How many years, how many lost lives, how many readily avoidable blunders have we witnessed since our commander -in-chief stood on the deck of that aircraft carrier under a sign declaring “Mission Accomplished” and announced that combat operations in Iraq had reached an end? The answers to these and dozens of other questions about how the invasion wound up as badly bungled as it did can be found in this exhaustive and authoritative documentary from first-time writer-director Charles Ferguson.
This filmmaker’s approach is virtually the reverse of the one trademarked by Michael Moore. The voice of No End in Sight isn’t the director’s. The outrage, bewilderment and contempt aimed at the architects of the Iraq disaster aren’t his, either. Ferguson’s masterstroke is his decision to tell this tragic story in the voices of irrefutable witnesses to the quagmire-in-the-making: officials at the Pentagon, the Defense Intelligence Agency, the National Intelligence Council, the U.S. Army and the Marine Corps, and former Bush appointees such as Richard Armitage and General Jay Garner.
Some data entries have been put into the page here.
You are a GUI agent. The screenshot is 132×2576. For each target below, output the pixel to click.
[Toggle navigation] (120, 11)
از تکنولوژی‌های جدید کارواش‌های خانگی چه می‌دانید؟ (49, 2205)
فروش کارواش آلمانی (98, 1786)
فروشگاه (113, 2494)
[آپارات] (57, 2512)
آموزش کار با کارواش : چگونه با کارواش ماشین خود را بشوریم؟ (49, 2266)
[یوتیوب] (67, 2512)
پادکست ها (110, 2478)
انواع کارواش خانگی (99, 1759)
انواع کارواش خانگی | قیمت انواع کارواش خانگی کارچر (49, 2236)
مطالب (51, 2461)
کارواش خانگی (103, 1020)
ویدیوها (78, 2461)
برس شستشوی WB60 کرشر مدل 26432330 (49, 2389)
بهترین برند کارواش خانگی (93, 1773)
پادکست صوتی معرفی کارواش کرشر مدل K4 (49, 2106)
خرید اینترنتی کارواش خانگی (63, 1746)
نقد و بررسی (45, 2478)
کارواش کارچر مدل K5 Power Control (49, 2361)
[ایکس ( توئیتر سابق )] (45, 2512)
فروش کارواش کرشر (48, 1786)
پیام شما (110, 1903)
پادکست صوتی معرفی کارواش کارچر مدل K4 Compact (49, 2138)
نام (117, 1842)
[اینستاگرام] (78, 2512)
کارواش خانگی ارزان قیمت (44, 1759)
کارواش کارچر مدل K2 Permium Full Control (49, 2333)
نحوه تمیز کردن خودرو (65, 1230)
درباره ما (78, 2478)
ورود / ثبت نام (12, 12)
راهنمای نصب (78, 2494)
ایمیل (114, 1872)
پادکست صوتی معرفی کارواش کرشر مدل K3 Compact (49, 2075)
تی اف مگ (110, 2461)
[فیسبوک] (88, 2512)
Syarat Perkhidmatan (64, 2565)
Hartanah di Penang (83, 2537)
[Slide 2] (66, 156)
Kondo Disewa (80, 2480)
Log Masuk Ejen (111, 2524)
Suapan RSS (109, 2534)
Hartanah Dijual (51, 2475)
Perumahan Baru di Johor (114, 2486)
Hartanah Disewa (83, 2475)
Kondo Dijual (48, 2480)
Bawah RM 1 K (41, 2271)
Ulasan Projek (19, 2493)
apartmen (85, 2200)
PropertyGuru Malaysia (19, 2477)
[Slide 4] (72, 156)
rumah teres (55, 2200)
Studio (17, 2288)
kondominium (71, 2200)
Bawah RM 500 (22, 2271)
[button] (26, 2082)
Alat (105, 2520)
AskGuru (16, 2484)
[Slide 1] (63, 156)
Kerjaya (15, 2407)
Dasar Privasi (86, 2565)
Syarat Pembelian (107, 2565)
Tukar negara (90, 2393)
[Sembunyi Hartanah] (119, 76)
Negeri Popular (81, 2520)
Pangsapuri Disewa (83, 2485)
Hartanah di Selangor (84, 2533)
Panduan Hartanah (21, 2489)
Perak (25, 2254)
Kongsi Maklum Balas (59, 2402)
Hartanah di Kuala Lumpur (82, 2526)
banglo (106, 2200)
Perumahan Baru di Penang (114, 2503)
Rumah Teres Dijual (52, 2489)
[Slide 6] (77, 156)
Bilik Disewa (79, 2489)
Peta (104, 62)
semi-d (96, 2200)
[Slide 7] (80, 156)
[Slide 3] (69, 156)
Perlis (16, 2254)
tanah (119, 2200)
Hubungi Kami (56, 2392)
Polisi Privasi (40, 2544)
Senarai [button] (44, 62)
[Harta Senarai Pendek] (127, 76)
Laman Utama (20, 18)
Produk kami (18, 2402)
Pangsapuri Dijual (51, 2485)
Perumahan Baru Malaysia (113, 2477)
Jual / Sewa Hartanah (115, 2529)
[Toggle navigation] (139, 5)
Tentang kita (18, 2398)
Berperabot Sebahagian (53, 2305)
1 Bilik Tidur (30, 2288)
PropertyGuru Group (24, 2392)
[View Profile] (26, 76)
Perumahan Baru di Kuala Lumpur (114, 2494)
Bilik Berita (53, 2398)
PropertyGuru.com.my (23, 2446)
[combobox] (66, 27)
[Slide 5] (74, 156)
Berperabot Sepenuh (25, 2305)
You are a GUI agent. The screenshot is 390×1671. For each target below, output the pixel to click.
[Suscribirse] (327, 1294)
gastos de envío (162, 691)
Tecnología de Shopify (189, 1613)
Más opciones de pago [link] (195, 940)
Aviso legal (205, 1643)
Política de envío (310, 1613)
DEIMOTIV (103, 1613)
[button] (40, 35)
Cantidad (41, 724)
A great many voices are heard, all with one thing in common: incredulity at the way expert advice was consistently trivialized and even dismissed outright by a small inner circle of armchair warriors with virtually no military experience.
The director pulls back the curtain to reveal a handful of administration officials who set events in motion as though playing with toy soldiers. We see them shifting the focus from those responsible for the attacks of 9/11 to a dictator who was known to have no connection to Al-Qaeda — just for the hell of it, basically — and then making one staggeringly stupid mistake after another in the wake of the invasion.
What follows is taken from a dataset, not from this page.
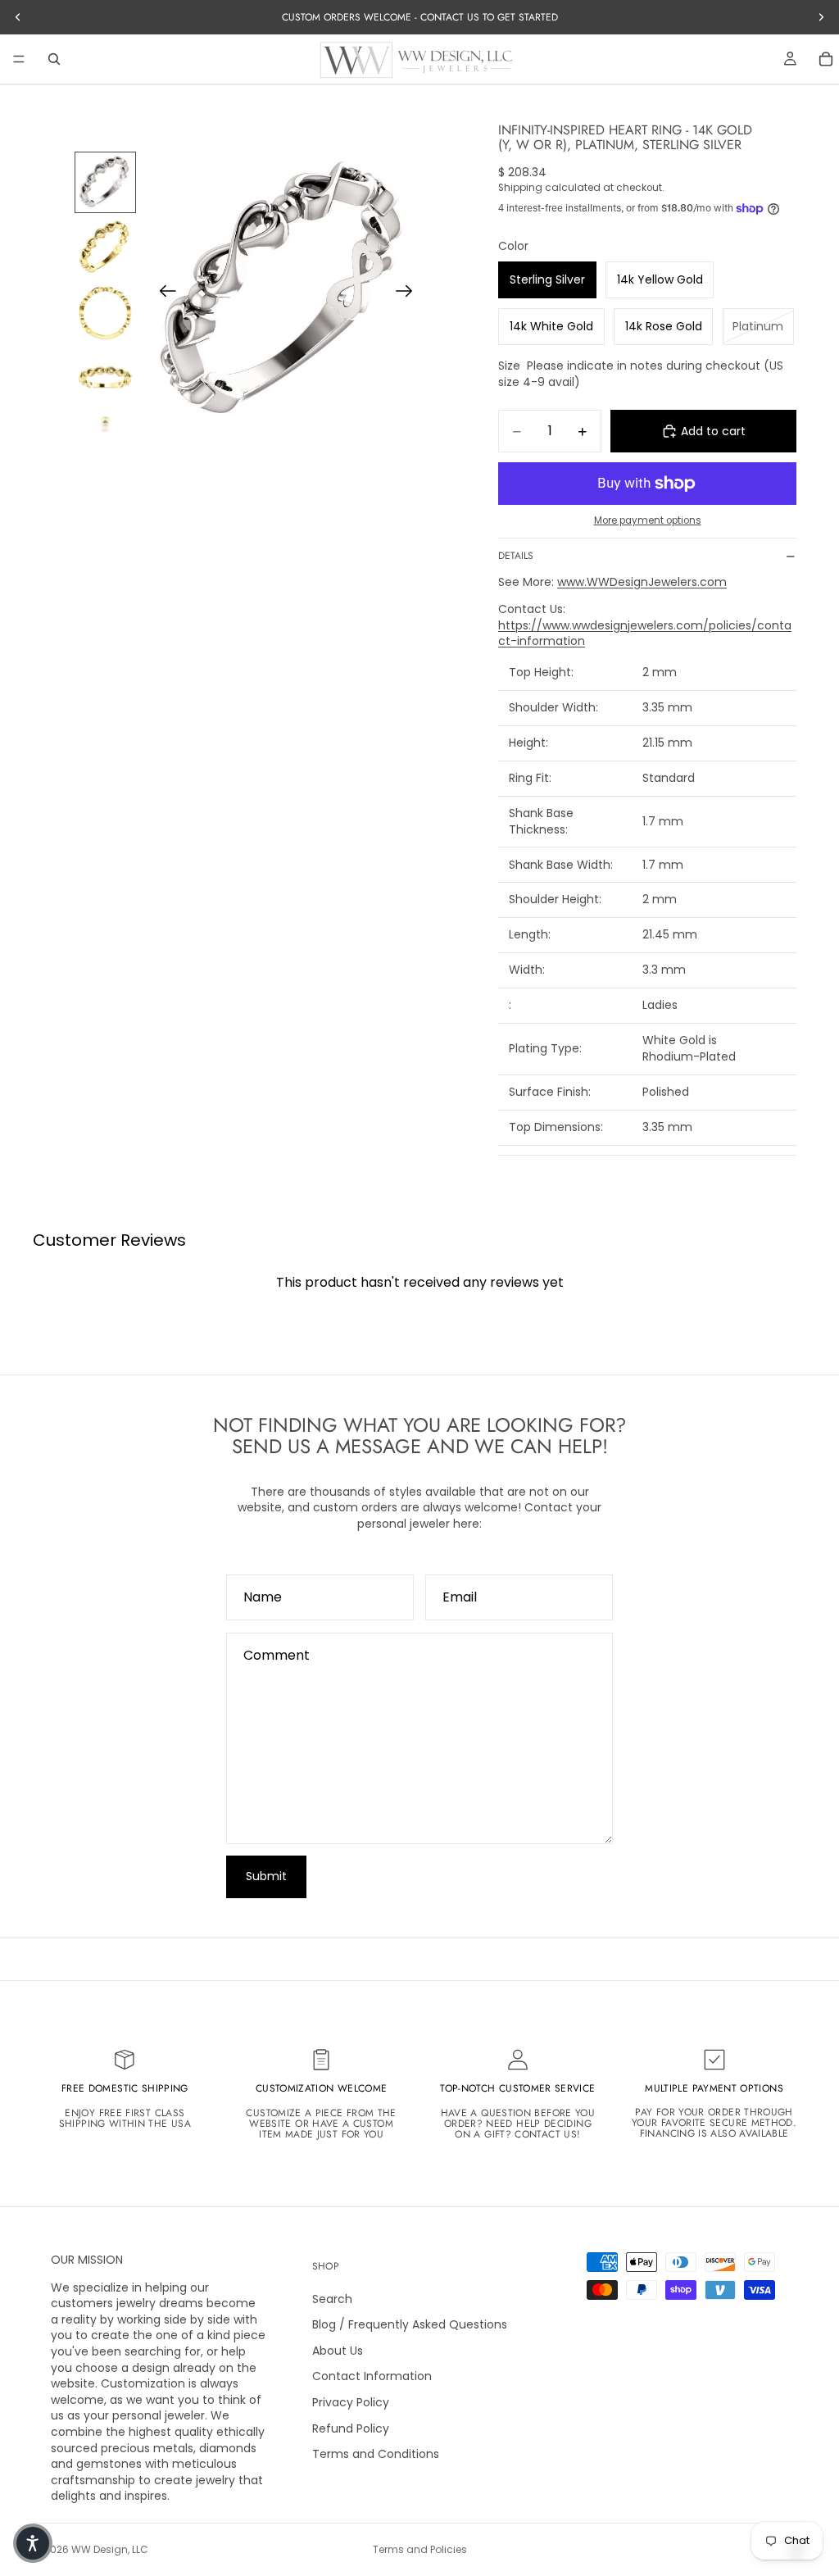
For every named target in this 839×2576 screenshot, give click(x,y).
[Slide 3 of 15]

The film shows clearly how Rumsfeld, Cheney, Rice, Bremer and their assistants — with the president just barely in the loop — themselves set the stage for the insurgency. They needed no help from Osama bin Laden. U.S. forces failed to protect the Iraqi Museum and Library, occasioning the loss of the country’s national heritage while giving its people the message that their liberators placed little value on it. By allowing widespread looting to continue in the wake of the assault on Baghdad, as American soldiers looked on, the administration effectively told the city’s residents they would have to look to Muslim militias for protection of their lives and property.
And the stupidest move of all: By disbanding the half-million-man Iraqi army (which could have been used to restore order), the war’s planners instead sent hundreds of thousands of suddenly unemployed, angry, heavily armed fighters into the streets, where they continue to blow up American personnel on a regular basis to this day.
No End in Sight is the most important film of the year thus far. More significantly, it’s the most comprehensive, clear-eyed account of the Iraq debacle and the arrogance behind it that we have. If it doesn’t win the Oscar for best documentary, we’ll have to conclude that its studio hired the same geniuses who sold this war to handle its award-season marketing campaign.